Um sistema de diferenças é um mecanismo de confinamento e isolamento do humano em sua individualidade; individualidade essa, determinada por sua persona, pelo seu papel específico no sistema de diferenças.
A individualização normatizada é um efeito de uma multiplicidade de ordens (comandos), por isso, a um sistema de diferenças corresponde um sistema de poderes, uma hierarquia.
Indivíduos isolados uns dos outros, de fato, se desconhecem (ou, o que dá no mesmo, só se conhecem, a si e aos outros, em razão do seu isolamento e normatização). Em seu isolamento, os indivíduos são dotados de um poderoso “temor do contato do desconhecido”*. Pois todo contato se apresenta como uma possibilidade de ruptura do isolamento em sua persona que constitui o indivíduo normatizado.
Para o indivíduo, todo contato com um outro é uma ameaça erótica ao isolamento ou à descontinuidade individual**.
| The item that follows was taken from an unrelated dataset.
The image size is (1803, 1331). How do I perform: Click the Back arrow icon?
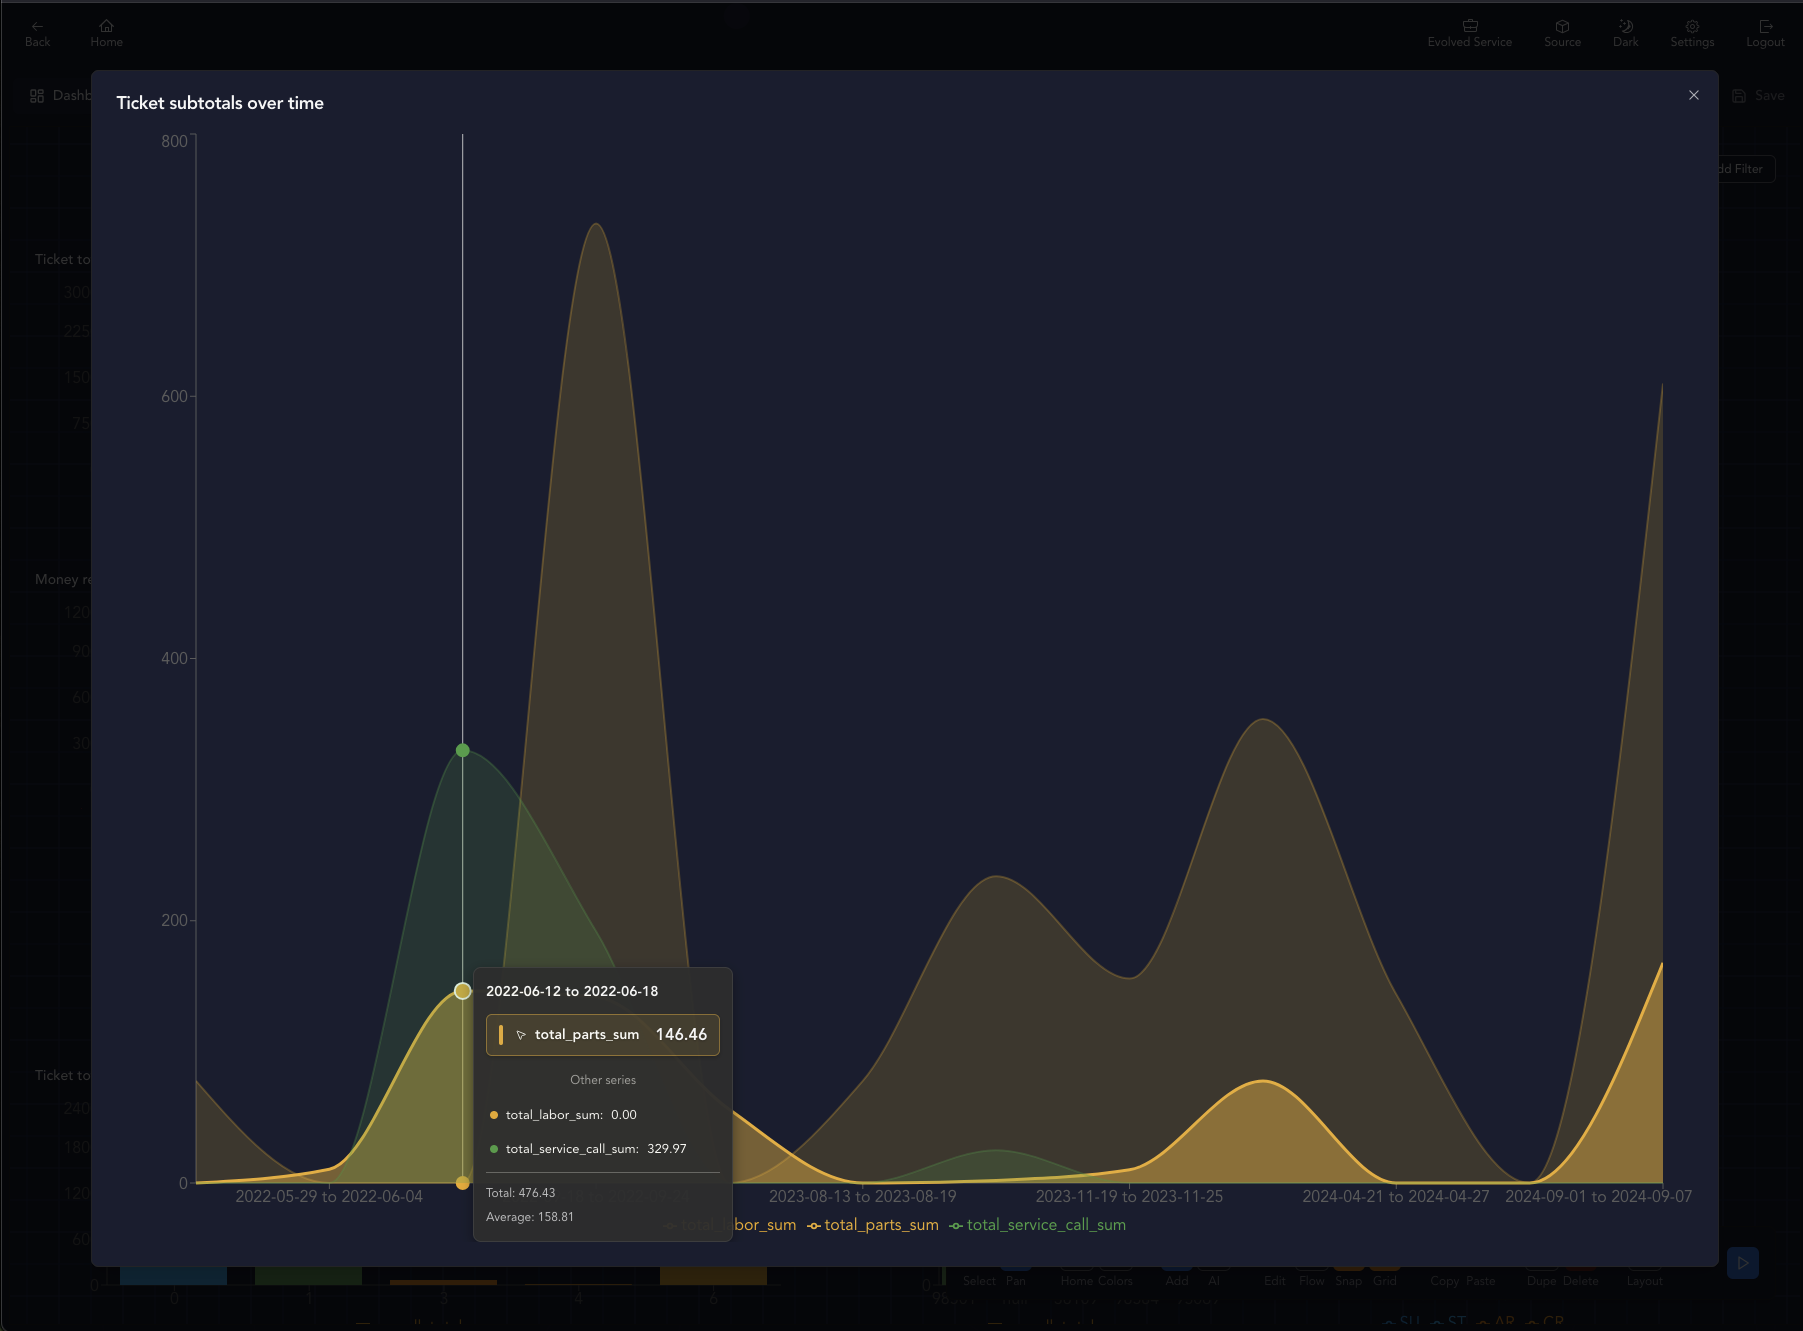coord(37,27)
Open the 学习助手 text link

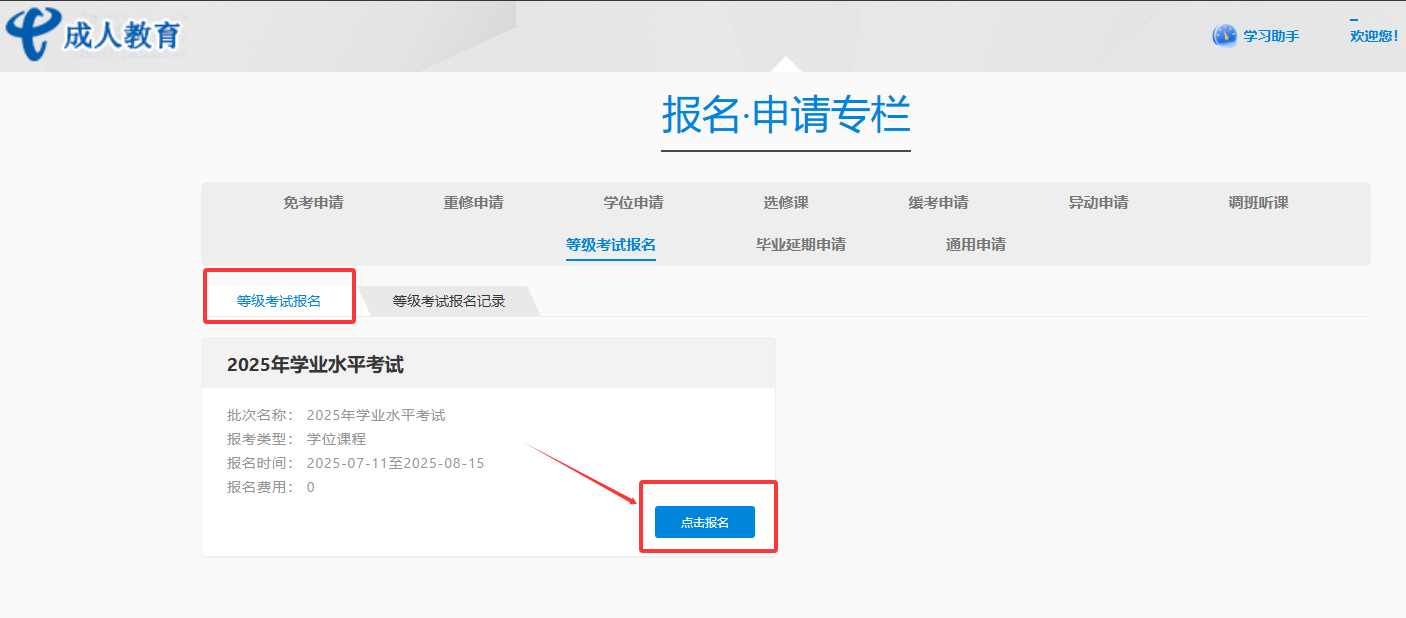[x=1271, y=36]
Todo contato é uma ameaça de morte. E isso se liga, diretamente, ao fato de que a essência da ordem é a ordem de fuga. Foge, senão te mato! A obediência à ordem é a fuga, ou seja, o envolver-se, o dobrar-se para dentro de uma persona, de um indivíduo normatizado que obedece a ordens. As ordens são as mais variadas injunções que perfazem o espírito humano.
A maneira cada vez mais moderna de se desfazer da normatização e do isolamento individual (tão modernos), no sistema de diferenças, é abolir as diferenças, a normatização e a descontinuidade pela produção mais ou menos espontânea de uma massa humana aberta (ou contínua).
Mais ou menos espontânea... A espontaneidade ou não, esse é o enigma político da massa.
(*) CANETTI, Elias. Massa e poder. 4ª reimpressão. Trad. Sérgio Tellaroli. São Paulo: Companhia das Letras, 2013.
(**) BATAILLE, Georges. O erotismo. Trad. Fernando Scheibe. Belo Horizonte: Autêntica, 2013 [1957].